You’ve probably heard of LNG tankers — I’ve written about them a few times, and several stocks in the LNG shipping business have been teased over the last few years. Essentially, Liquefied Natural Gas (LNG) is a super-cooled form of natural gas that can be shipped via large ocean tankers, and the promise is that LNG can help turn natural gas into a globally traded commodity instead of a locally traded commodity, which would normalize prices as folks buy cheap gas in Australia or the US, ship it, and sell it in places like Western Europe or Japan or South Korea where prices are substantially higher (since they don’t have enough inexpensive natural gas production within a pipeline’s distance of their consumers).
LNG transport has particularly taken off as an investing theme in recent years for two main reasons: The Japan earthquake, and US hydrofracking. The Japanese earthquake shut down their nuclear plants and forced them to ramp up natural gas imports dramatically to meet their electricity generation needs; and hydrofracking and horizontal drilling in places like the Fayetteville and Marcellus Shales in the US has dropped US natural gas prices so low that the price differential around the globe has increased, and even US producers (and regulators) are starting to consider eventually exporting gas. There are other factors too, of course, including increased LNG exports from Qatar and new discoveries around the world, particularly in Australia and offshore Africa (both West and East), but the basic premise is that there are a lot of companies trying to make a profit by producing cheap natural gas and selling it to places far away where prices are far higher — and it’s relatively easy to do now, with transport costs substantially below the recent extreme price differentials that we’ve see around the world (ie, natural gas at $3 in the US and at $15 in South Korea).
Which means we need an efficient transportation system for natural gas — liquefaction and regasification facilities as well as a large enough fleet of LNG tankers — to enable this global trade. LNG has been around for a long time, and there was a prior boom of LNG shipping 30 or so years ago, but the market was small enough, with so few terminals and trade routes, that the only way to make it work was to have the few tankers chartered for very long periods to the few companies who were actively shipping gas, and it was far from exciting or lucrative — unlike shipping crude oil, there weren’t many competitive providers of ships or competing customers who would pay up to get quick access to a tanker.
That’s starting to change now, with many more LNG producers and customers and enough of a global flow in LNG Trade that there are even some tankers that trade on the “spot” market to meet urgent demand and get higher rates as well as the much larger number of tankers that are on long term charters… and to top that off, many of the new discoveries are far from the expected customers (we may see them shipping natural gas from Angola to Japan, for example), and longer routes also demand more tankers. So the basic backdrop, assuming that the world doesn’t return to the stone age, is pretty compelling — increased demand for LNG shipping seems almost inevitable, and there was almost no investment at all into LNG tanker construction for 20 years, so it seems likely that even the wave of new tankers being built will probably be able to be absorbed by increasing demand.
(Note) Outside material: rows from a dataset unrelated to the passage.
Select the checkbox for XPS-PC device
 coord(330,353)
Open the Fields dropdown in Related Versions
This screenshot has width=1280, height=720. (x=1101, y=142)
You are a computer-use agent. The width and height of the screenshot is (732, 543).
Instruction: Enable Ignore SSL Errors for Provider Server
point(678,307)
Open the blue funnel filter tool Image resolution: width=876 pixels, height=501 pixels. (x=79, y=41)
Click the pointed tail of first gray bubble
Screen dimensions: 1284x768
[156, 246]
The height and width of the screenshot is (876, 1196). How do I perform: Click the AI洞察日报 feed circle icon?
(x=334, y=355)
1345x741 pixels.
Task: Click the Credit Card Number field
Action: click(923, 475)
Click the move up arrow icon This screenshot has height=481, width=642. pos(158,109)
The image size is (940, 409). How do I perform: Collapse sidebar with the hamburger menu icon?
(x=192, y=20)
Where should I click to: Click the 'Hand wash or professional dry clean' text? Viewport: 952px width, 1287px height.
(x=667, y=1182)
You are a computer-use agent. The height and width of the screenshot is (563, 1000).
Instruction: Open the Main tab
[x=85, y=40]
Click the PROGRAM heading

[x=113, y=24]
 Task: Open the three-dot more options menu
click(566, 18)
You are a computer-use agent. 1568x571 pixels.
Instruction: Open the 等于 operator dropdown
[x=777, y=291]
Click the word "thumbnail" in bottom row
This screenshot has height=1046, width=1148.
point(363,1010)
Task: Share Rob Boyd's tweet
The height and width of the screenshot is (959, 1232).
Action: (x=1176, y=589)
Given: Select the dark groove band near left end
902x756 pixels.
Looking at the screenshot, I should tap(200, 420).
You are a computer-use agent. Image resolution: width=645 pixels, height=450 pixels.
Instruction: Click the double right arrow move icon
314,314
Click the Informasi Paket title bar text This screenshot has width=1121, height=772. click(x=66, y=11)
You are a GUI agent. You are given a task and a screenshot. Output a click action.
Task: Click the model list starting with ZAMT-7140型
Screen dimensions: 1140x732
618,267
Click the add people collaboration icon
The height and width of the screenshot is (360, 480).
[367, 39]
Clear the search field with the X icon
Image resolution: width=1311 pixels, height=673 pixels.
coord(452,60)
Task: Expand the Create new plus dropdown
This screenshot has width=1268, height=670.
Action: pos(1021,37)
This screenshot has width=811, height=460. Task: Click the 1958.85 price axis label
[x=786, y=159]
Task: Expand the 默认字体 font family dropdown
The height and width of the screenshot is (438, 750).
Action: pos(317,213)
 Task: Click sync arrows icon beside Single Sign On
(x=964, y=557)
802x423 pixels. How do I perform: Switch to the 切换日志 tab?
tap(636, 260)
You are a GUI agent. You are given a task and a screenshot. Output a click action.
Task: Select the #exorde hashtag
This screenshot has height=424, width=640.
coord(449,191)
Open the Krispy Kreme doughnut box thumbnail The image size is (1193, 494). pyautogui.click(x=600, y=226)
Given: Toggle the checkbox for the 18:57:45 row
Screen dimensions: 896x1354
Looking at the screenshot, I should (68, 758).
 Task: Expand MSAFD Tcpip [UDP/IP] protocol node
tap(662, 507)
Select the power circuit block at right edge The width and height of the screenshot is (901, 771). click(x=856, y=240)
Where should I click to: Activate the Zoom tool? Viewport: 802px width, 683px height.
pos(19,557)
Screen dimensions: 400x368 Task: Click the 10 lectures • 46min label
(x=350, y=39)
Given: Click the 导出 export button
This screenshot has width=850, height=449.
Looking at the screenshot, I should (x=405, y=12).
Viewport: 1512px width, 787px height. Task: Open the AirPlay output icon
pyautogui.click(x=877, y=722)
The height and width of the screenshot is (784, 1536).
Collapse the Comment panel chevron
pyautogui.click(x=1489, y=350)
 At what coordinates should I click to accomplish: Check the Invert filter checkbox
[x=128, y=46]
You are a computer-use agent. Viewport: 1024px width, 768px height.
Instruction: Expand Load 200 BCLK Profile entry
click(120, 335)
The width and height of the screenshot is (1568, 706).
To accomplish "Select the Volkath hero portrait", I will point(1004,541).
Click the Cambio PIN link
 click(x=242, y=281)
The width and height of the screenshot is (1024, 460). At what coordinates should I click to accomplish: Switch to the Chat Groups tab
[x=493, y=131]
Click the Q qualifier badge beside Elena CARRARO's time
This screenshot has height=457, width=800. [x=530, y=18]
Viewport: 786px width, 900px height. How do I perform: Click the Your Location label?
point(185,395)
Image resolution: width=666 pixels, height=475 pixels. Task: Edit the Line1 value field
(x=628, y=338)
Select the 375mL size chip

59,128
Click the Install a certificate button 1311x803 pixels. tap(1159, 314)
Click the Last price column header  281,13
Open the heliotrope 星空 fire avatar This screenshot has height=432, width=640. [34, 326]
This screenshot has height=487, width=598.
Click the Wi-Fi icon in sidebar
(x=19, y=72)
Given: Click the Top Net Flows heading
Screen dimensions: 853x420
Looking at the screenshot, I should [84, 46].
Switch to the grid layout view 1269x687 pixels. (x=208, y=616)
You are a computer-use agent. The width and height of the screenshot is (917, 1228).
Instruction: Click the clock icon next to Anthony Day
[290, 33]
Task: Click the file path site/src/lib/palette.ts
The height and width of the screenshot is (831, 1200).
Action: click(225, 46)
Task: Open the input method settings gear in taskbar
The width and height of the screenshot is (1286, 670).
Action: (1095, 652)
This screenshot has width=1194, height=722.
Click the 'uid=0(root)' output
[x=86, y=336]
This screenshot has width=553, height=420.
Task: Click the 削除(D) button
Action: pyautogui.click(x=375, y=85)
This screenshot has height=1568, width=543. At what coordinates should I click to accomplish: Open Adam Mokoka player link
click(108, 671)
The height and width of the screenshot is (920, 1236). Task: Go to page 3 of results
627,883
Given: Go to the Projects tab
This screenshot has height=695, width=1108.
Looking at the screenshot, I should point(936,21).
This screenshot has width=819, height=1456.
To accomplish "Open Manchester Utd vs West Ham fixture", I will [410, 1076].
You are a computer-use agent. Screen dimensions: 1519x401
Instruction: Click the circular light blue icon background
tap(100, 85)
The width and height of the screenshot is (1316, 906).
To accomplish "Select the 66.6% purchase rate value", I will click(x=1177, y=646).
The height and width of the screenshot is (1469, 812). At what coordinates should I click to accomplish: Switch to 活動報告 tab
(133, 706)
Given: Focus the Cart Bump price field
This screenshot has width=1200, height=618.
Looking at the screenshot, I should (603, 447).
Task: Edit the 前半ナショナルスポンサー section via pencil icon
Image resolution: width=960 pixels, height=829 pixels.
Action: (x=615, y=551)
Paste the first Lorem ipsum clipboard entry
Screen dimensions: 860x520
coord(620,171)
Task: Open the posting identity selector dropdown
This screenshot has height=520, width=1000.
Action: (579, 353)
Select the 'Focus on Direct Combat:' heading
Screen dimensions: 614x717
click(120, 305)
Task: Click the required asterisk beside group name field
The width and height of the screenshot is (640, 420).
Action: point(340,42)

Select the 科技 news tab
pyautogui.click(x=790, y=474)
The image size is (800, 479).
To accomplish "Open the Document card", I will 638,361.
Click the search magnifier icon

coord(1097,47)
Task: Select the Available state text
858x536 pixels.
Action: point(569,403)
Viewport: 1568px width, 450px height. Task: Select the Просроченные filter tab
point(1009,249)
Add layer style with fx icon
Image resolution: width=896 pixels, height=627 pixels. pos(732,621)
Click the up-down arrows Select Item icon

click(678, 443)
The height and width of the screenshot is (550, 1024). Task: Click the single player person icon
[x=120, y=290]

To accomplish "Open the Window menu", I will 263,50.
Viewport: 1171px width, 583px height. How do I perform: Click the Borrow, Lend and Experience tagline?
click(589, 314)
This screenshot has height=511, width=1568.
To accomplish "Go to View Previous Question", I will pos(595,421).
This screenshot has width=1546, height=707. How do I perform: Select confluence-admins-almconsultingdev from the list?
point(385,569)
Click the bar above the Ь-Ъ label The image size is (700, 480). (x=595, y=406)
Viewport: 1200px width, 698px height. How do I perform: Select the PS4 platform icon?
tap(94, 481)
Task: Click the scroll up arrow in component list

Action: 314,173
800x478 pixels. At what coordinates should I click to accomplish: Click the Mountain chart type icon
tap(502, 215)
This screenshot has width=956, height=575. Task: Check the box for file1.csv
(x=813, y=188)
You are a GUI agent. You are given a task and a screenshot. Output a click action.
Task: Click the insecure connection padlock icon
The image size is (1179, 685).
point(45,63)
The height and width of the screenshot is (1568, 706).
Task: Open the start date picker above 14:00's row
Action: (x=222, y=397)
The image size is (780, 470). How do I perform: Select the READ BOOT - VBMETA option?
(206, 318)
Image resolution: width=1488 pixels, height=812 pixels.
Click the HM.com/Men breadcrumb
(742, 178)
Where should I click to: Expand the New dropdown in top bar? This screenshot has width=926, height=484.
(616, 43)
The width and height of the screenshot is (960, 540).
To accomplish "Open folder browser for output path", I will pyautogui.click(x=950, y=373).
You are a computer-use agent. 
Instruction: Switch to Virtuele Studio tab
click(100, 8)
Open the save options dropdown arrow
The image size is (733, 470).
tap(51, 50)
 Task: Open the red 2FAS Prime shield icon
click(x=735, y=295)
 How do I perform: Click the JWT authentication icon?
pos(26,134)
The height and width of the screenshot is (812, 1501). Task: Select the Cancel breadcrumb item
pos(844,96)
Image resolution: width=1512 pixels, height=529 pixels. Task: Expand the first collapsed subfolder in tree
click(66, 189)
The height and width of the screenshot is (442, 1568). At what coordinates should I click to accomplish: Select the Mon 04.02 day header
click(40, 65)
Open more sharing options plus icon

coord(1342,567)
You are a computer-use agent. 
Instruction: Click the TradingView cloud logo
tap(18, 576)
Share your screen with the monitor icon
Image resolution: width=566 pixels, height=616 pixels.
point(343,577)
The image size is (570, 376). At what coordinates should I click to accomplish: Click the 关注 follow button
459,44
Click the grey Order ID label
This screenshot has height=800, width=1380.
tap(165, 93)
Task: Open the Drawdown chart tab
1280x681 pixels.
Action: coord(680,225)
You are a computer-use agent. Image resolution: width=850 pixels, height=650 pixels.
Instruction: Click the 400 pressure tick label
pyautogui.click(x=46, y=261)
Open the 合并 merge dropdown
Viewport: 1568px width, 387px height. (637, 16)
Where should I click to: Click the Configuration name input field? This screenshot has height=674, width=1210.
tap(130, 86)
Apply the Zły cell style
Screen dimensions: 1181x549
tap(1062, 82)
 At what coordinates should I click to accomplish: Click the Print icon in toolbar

And now Elliott Gue is jumping aboard by teasing that he’s got a special report on his “#1 LNG Tanker Stock to Buy Now.” And, well, we want to know what it is. Preferably without shelling out a few hundred bucks for his newsletter … so how does he tease us?
“My Top Pick for Price-Proof Profits
“Because LNG shippers lock in long-term rates, they’re immune to fluctuations that can wreck havoc on others in the energy chain.
“So whether natural gas prices go up or down… the profits for LNG tankers will almost certainly keep rolling in.
“And what if natural gas just stays cheap? That’s great… because then more of it is bought, sold and transported, which means good business for tankers.
“This is why I’m comfortable saying that LNG tankers are the surest energy play with so much upside right now.
“No, they won’t capture headlines the way big new oil and gas discoveries will… but who cares?
“Grab the right LNG tanker now and you’ll get rich quietly. And here’s the one I’d grab right now, if I were you:
“Right now, it operates 14 LNG carriers—with 8 more on the way. And it’s already signed long-term contracts to deliver LNG for Shell and BP.
“It charters out its tankers for $147,000 per day, leading to fat operating margins of 33%.
“Even better: Charter revenues are expected to skyrocket from $56 million this year… to $210 million in 2015. That’s barely two years from now.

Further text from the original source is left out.